There are plenty of manufacturers claiming now "ultra-low power" in various forms. EFM32, STM32L, Kinetis L-series come to mind now.

> which is of course fairly meaningless when compared across families because its a clock freq. Its rather important if a simple binary add takes one cycle at 300 uA/MHz vs 324 clock cycles at 30 uA/MHz, the better marketing figure does not necessarily provide best system performance figure of "actual real world work per microwatt"

Indeed. You also need to account for effects like "race to sleep" and the various special low-power operating modes. One recent interesting development in that area is "ULPBench" http://www.eembc.org/benchmark/ulp_sl.php which kinda promises to deliver a "work per microwatt" metric. Too bad it is so new that I haven't actually seen any credible results yet.


A cheap android phone.


With 64MB RAM, this could have been a superior alternative to the TL-WR703n [1]. Still even with 32MB it's nice to see more devices and boards in this area.

[1] - http://wiki.openwrt.org/toh/tp-link/tl-wr703n


Backed at the $40 level. I'm a big fan of CPU modules like this, they solve the difficult problems and I can solder them onto a simple two-layer PCB that has whatever I need for my application.


Anyone know how much power this thing would draw? In my experience wifi is one of the more power-consuming components of a lightweight computer.


Carambola2 linked by user revelation above specs .5W power consumption. I'd assume this device would be in the same ballpark.


It's unfortunate that of all the options, only one is a dock + board option (and that one is, of course, sold out).

Am I missing something? Clearly I could buy the board and dock separately but it's odd that the higher priced options don't include an option with docks.


Seems too good to be true - but I'm not a hardware guy. Something like this looks like a Godsend for wearable computing, drones/copters, smart toys, household automation, etc. Can anyone with more clue comment?


These kind of gadgets already exist, see e.g. the

http://8devices.com/carambola-2

They are basically breakout boards for MIPS SoC chips intended for use in home routers.


It is actually quite bulky for a wlan capable linux computer, but the smaller ones like http://hackaday.com/2013/08/12/hacking-transcend-wifi-sd-car... don't give you acces to any gpio pins.


It's basically an eval board for a Ralink SoC. I believe this particular chip is for lowish-end WiFi routers.

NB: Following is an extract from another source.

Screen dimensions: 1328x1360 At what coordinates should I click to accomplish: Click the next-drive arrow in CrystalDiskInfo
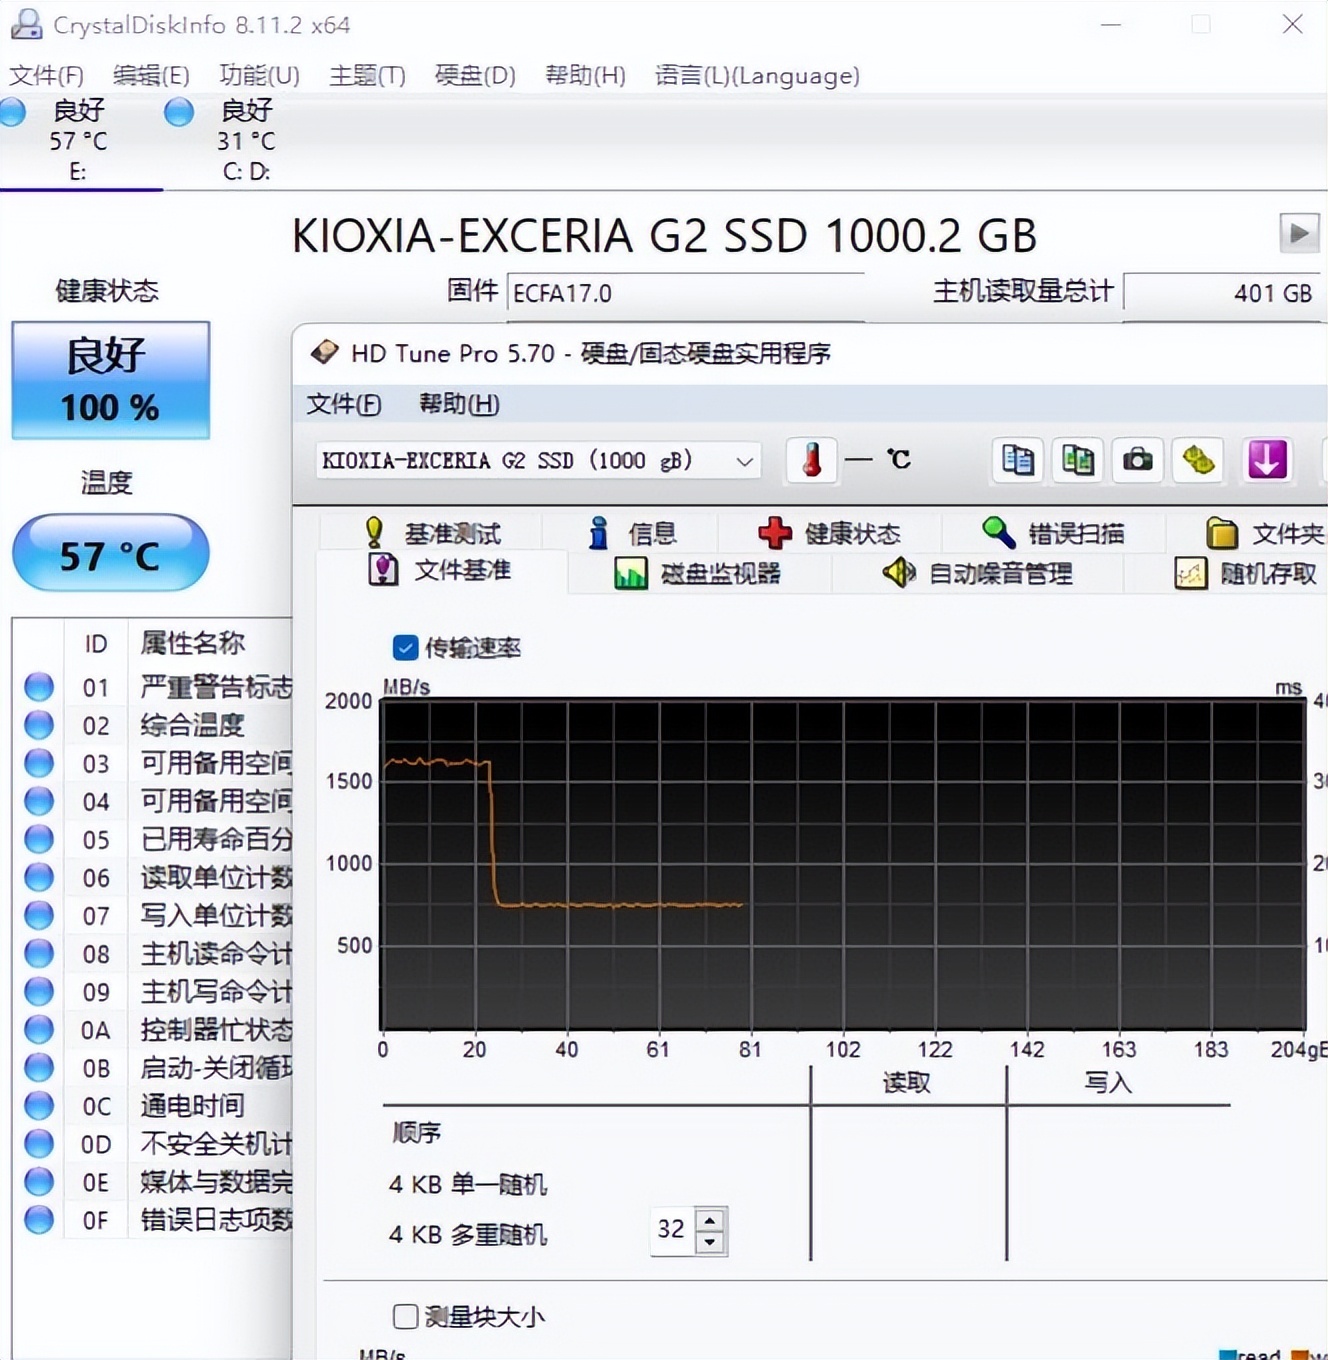click(1299, 233)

I like the dock concept. Haven't seen it before. He (she?, they?) isn't claiming originality on the dock but it seems to fit his board form factor perfectly. Any precedence on that?


eyeFI cards and their ilk already exist. They don't usually expose their ARM processor, but I've seen a few articles about how to hack specific models. They usually run linux on an arm inside.

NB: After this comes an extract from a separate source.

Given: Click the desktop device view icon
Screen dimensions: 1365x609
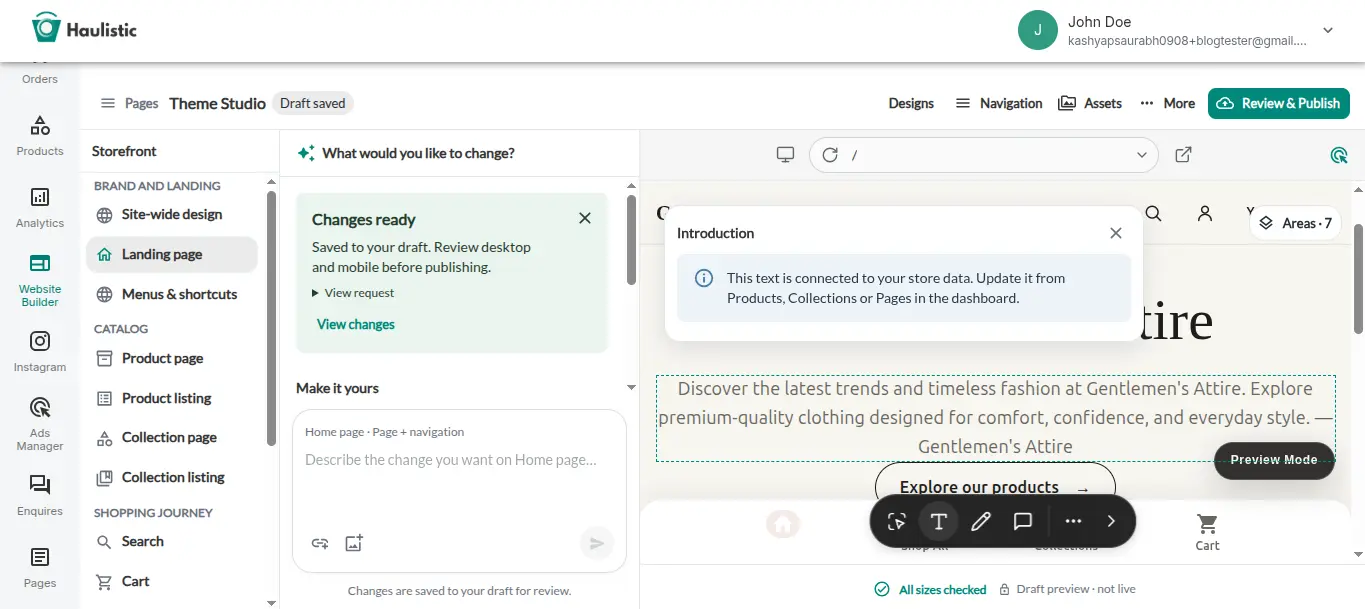Looking at the screenshot, I should click(786, 155).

If you get the 50-pack, is it possible to make a Beowulf cluster out of them, using Wifi for the network connections?


From the linked article "It contains 32MB SDRAM" which would have been pretty awesome in 1994 or so. In other words you could do what I did with linux in '94, which was quite a bit.

Unfortunately given what I do with linux in '14 I checked and per ps on one box and the VSZ of /usr/sbin/sshd is 43792K aka about 44 megs, so you'd be about 12 megs into the swap just to log in. Not that vanilla sshd is the lightest memory process out there.

Of course people did run Beowulf clusters before 2014, you'll have to run some 90s era software given 90s era specs.


I don't get it; VSZ is just the virtual memory, i.e., address space, not actually used space (at least, not in Linux). You shouldn't need any swap for it.

My laptop doesn't have swap and only has 2GB of RAM, but it has no problem "allocating" the 3GB+ of virtual memory that the processes are using.


Fair enough, but the general point of mere utility processes consuming all of the available resources leaving nothing to the overall app remains an issue.

I looked for a "big" RSS/RSZ and found my puppet using 53 megs. On a 6 gig machine thats not a big deal, and the elimination of "by hand" administration makes it a fair trade, but on a 32 meg machine that 53 megs would be an issue.


OpenWRT has been running quite successfully on that class of devices for some time now. Sure it is using busybox, some lightweight libc, dropbear instead of openssh for ssh etc, but in the end there is still some RAM left for applications.


Yes, you totally could. LuaJit should run fine on this platform.